• [WHAT NEEDS TO BE DONE]: Go to the line holding "hazırlığı (260, 1333)" in the entries below and write out exactly every line down to and including the line holding "MEHMET GÜNGÖR (54, 160)".

• [ENTRIES SUPPLIED]:
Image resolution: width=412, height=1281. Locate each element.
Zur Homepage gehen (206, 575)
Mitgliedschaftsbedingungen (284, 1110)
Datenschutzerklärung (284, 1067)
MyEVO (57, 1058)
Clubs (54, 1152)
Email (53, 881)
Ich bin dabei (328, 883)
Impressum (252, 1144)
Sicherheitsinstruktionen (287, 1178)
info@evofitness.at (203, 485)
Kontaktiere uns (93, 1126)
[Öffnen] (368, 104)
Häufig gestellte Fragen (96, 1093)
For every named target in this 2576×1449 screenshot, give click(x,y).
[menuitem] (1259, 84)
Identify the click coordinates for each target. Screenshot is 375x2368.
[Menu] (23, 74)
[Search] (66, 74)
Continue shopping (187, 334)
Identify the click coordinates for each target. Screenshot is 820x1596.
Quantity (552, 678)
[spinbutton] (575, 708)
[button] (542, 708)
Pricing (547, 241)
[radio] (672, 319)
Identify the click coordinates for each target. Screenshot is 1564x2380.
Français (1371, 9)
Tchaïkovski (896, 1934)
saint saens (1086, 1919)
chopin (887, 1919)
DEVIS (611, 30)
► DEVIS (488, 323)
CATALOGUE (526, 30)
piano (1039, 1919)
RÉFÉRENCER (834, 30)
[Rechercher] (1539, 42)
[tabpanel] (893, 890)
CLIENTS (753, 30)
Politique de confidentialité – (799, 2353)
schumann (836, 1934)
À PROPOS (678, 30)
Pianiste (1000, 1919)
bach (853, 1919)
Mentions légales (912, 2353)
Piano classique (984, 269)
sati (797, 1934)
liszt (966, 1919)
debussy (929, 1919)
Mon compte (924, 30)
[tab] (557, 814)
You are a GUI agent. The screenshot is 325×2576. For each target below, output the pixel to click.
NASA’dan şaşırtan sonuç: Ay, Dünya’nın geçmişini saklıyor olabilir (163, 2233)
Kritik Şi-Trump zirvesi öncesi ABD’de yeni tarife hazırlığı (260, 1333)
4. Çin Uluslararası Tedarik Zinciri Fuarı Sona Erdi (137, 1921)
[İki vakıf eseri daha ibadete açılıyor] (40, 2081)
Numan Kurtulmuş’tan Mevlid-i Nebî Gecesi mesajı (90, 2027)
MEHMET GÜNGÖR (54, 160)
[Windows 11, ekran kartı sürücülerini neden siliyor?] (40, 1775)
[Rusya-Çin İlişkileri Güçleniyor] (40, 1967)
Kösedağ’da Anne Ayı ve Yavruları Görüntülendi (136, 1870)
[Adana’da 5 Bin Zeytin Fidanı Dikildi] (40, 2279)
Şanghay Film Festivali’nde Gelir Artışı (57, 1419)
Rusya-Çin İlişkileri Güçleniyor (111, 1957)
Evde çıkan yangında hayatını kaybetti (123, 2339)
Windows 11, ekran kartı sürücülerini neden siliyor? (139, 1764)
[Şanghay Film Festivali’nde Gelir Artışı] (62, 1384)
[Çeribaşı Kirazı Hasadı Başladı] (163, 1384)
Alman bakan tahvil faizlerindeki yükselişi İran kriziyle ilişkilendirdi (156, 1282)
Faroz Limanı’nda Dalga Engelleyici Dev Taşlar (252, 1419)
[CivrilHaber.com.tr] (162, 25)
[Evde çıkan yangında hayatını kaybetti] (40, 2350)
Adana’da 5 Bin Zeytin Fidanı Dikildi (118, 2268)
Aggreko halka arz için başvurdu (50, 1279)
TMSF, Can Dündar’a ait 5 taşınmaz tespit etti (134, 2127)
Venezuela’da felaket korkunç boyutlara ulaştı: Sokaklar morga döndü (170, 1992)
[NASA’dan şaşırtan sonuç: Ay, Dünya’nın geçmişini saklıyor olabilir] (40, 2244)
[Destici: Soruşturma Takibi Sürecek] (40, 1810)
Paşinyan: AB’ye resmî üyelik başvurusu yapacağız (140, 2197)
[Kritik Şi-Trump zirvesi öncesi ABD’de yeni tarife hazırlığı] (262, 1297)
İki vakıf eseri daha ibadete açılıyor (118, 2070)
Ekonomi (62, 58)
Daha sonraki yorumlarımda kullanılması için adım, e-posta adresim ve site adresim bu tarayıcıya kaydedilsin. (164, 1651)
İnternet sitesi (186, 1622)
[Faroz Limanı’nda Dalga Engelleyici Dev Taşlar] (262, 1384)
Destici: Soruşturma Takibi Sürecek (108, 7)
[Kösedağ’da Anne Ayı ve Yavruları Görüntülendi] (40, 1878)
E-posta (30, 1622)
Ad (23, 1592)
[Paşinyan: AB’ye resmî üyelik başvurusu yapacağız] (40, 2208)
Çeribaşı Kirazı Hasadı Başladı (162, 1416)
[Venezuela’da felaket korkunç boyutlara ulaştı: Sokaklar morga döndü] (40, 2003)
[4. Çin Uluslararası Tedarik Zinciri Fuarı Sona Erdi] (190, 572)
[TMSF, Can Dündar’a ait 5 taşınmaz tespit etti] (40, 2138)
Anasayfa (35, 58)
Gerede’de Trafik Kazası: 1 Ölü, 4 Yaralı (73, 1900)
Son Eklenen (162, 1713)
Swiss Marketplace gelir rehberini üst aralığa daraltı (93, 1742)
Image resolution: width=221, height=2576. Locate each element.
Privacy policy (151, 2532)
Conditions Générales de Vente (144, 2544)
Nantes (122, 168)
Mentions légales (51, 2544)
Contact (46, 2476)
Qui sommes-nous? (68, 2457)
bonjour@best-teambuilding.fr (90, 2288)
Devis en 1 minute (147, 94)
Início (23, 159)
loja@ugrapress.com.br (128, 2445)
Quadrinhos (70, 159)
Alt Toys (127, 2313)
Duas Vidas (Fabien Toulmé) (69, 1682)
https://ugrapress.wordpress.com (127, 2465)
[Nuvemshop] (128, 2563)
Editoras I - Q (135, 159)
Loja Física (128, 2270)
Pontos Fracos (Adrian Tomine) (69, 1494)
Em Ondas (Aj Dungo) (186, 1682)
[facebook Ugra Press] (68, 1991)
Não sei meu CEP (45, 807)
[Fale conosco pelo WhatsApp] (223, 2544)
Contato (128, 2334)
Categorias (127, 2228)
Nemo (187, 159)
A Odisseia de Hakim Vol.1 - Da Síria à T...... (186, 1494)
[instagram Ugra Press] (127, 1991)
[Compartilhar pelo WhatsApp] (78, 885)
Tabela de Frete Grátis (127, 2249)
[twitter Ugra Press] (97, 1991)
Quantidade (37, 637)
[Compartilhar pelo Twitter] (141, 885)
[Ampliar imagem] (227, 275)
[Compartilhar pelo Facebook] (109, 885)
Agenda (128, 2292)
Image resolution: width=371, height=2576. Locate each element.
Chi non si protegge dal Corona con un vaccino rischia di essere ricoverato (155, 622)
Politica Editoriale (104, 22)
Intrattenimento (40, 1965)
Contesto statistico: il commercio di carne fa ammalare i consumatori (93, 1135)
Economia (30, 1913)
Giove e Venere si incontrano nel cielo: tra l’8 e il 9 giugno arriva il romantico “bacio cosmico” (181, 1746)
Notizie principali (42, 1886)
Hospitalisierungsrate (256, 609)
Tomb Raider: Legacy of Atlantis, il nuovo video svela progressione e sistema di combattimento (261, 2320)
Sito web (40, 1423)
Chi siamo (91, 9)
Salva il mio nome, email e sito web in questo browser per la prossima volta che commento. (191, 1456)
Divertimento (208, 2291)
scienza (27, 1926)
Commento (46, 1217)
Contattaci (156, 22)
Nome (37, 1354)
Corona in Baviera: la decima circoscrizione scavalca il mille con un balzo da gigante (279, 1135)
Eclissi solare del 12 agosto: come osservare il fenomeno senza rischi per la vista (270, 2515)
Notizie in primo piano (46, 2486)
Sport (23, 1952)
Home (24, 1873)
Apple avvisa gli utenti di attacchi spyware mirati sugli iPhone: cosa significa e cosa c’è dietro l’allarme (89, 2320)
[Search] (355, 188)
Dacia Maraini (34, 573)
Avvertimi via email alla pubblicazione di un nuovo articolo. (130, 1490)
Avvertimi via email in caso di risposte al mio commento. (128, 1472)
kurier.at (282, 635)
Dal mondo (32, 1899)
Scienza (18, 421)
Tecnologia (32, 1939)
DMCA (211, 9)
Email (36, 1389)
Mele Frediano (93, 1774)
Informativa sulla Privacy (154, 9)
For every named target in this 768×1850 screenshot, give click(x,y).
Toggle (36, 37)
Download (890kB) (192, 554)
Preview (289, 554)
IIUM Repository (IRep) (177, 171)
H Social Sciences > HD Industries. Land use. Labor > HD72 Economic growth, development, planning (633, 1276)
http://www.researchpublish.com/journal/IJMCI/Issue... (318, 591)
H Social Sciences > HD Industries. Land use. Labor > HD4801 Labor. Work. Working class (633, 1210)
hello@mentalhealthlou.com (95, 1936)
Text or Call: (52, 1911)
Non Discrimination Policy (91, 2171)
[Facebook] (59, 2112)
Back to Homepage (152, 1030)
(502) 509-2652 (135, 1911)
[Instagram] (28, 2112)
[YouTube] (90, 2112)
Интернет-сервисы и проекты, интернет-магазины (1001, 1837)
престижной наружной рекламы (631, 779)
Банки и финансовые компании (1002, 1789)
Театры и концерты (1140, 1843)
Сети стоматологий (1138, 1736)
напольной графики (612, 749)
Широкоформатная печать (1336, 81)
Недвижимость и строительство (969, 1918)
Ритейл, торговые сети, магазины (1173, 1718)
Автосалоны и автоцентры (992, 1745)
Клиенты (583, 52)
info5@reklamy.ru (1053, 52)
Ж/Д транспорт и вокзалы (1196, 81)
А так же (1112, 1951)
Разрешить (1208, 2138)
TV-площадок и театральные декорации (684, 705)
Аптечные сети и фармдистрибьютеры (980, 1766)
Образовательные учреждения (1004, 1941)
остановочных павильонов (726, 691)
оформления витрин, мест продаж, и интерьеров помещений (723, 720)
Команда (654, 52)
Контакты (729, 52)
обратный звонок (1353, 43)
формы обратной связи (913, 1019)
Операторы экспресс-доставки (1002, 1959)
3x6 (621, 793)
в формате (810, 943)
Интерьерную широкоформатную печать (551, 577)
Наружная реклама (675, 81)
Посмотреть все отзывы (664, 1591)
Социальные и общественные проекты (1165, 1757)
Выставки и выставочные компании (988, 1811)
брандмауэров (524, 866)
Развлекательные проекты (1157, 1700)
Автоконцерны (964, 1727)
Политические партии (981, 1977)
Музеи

• [FINISHED TASK]:
Kritik Şi-Trump zirvesi öncesi ABD’de yeni tarife hazırlığı (260, 1333)
4. Çin Uluslararası Tedarik Zinciri Fuarı Sona Erdi (137, 1921)
[İki vakıf eseri daha ibadete açılıyor] (40, 2081)
Numan Kurtulmuş’tan Mevlid-i Nebî Gecesi mesajı (90, 2027)
MEHMET GÜNGÖR (54, 160)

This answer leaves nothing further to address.